Testing is a part of the development process that should have the goal of making your project more maintainable. Your choice of testing strategies and test types should depend on your goals for maintainability, and the budget of the project.

Testing strategies

Since writing tests is sometimes just more code in the codebase to maintain, its best to start with a strategy.

  • Test-driven development
  • Automated testing
  • Continuous Integration

Test-driven development

This normally means that tests are written before functionality. Ie, write tests, then create functionality to fulfill them. This normally means a very large amount of tests are being written.

Automated testing

Having repeatable automated testing instead of manual testing should be a goal whenever possible. Automated testing simply means that tests can be run via a script or test runner, that alerts on fail/etc. This also means that the tests should be repeatable, and can help with regression testing as well.

Continuous Integration

CI takes the idea of automated testing a bit further. It usually meansthat a on push to a repo, tests are run there, and emails/notifications/etc can happen to say if code should/could be deployed or not. CI integrations depend on quality tests being written, lest substandard code be deployed.

  • Continuous Delivery: Code change is always considered good if the tests don't fail. In this strategy, a passing CI build is considered ready to deploy or release.
  • Continuous Deployment: If the continuous delivery strategy tells you that the project could be deployed, then the continuous deployment strategy automates the deployment and release based on the passing test build. "If it passes, tag and deploy".

Types of tests

  • Behavioral
  • Functional
  • Unit

Behavioral overview

  • Behavioral tests verify a high-level abstract behavior.
  • If you can describe the test by saying something like: "If I look at the web site I should see the welcome message," then your test is likely a behavioral test.
  • Behavioral tests seldom address which specific technologies or configurations are present, and focus on what is happening, or what the user does.

Frameworks like behat or zombie.js are used for this type of testing.

Functional overview

  • Functional tests verify interactions between systems or sub-systems.
  • For instance, if you want to know how your module's code interacts with a specific type of database, then you would write a functional test. In this case, the functional test would not be testing whether the code works or whether the database works, but how the code and database interact.

Functional tests tend to be specific to technology and configuration, but can also be more generalized.
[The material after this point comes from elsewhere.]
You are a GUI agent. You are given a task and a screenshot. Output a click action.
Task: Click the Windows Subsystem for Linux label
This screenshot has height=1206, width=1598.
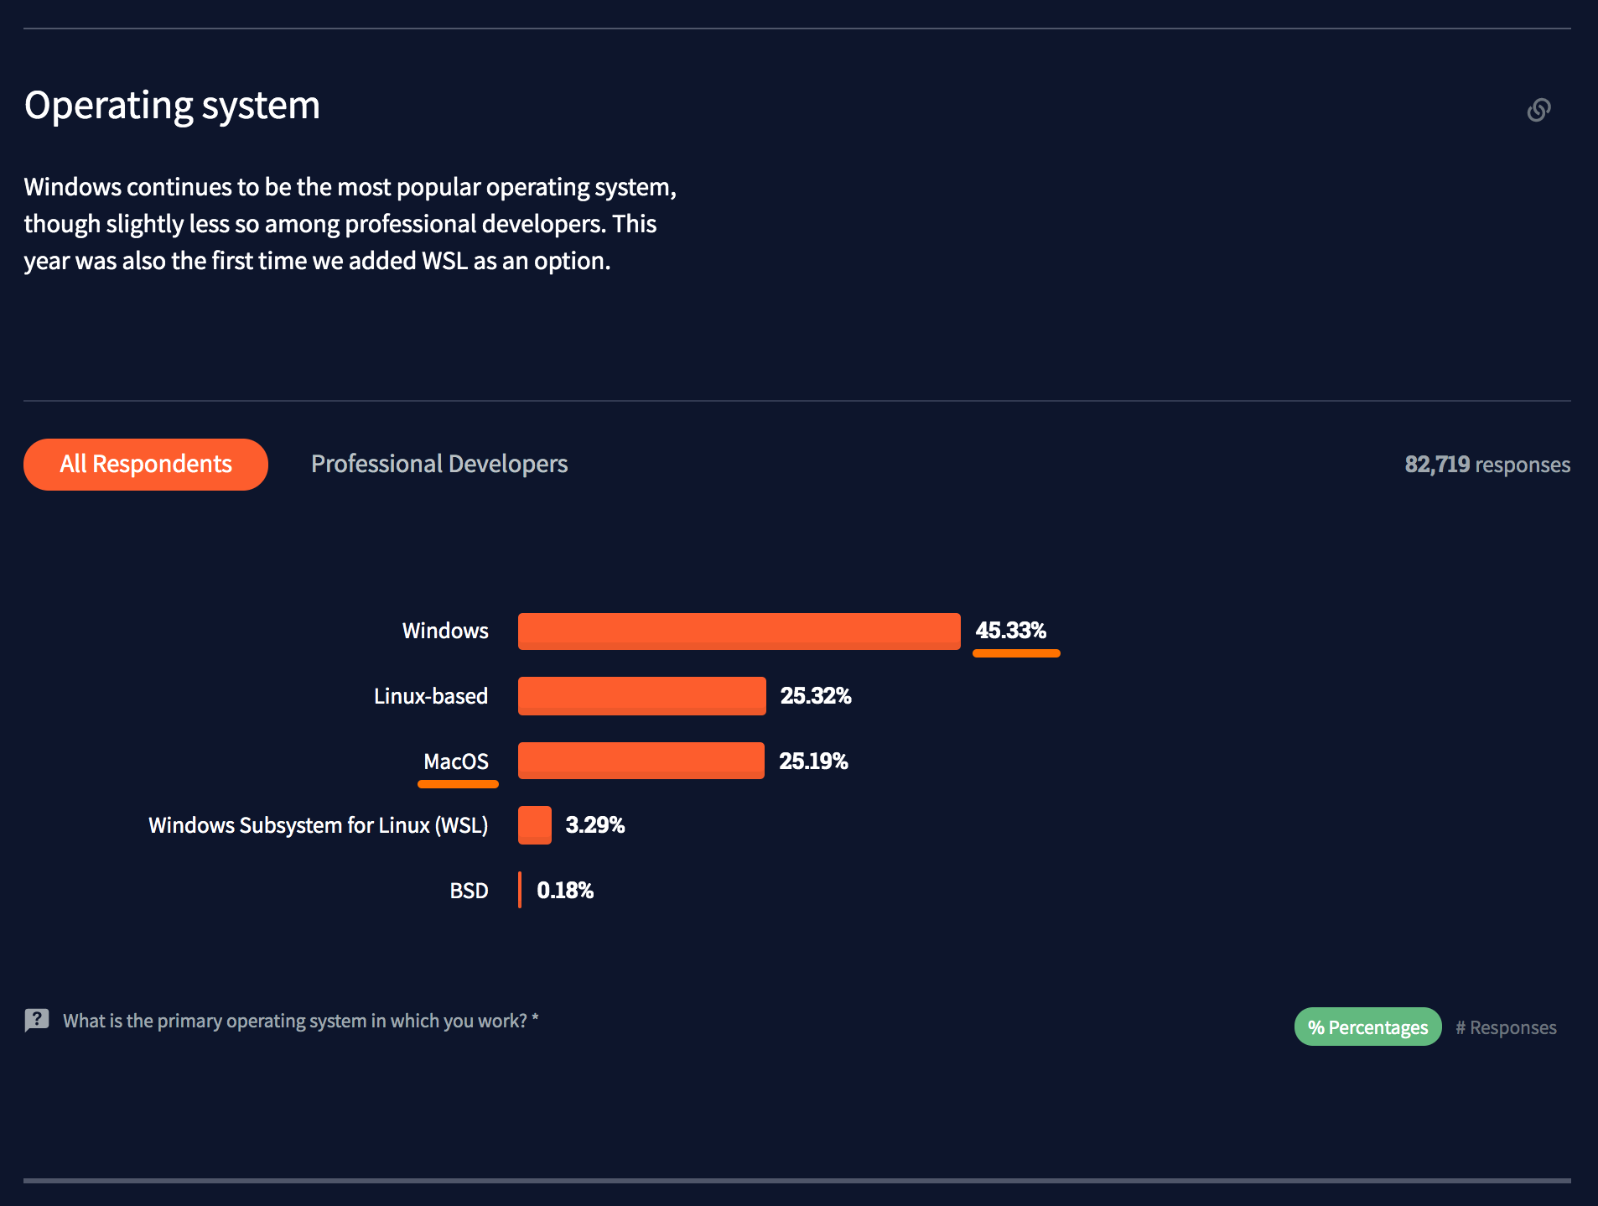tap(318, 825)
They might seem similar to behavioral tests. For instance, if you write a Drupal module that specifies a new permission, you'd also write a test to verify that a user logged in without that permission can not perform a given task. However, we're not actually testing what the user does, we're testing what the systems do, and whether they limit the abilities of users without that permission.

Frameworks like PHPUnit are used for this type of testing.

Unit overview

  • Strictly speaking, a unit test is a test of the smallest unit of executable code. In PHP that's a method or function. In a less strict sense, unit tests have as few dependencies as possible in order to test expectations about a very limited part of the code.
  • So if you make a class, you'd write a unit test for each of the methods of that class which you want to be sure has a specific behavior.

Generally, unit tests are there to prove that an atomic-level behavior is correct. In a trivial example, if you have a function named add() that adds numbers, you'd write a unit test to test only the behavior of this method and nothing else. Interactions with other systems or configuration would be minimized in order to make sure you're only testing the behavior of the add() method.

Frameworks like PHPUnit are used for this type of testing.

Browser Testing

idfive has an account with Bitbar for browser testing. Log into https://cloud.bitbar.com/ using the credentials from the Zoho Vault. On the left of the dashboard find "Live Testing" and choose "Start a Browser Live Test". You'll be able to select various devices, operating systems and browser versions between Desktop, ios, and Android.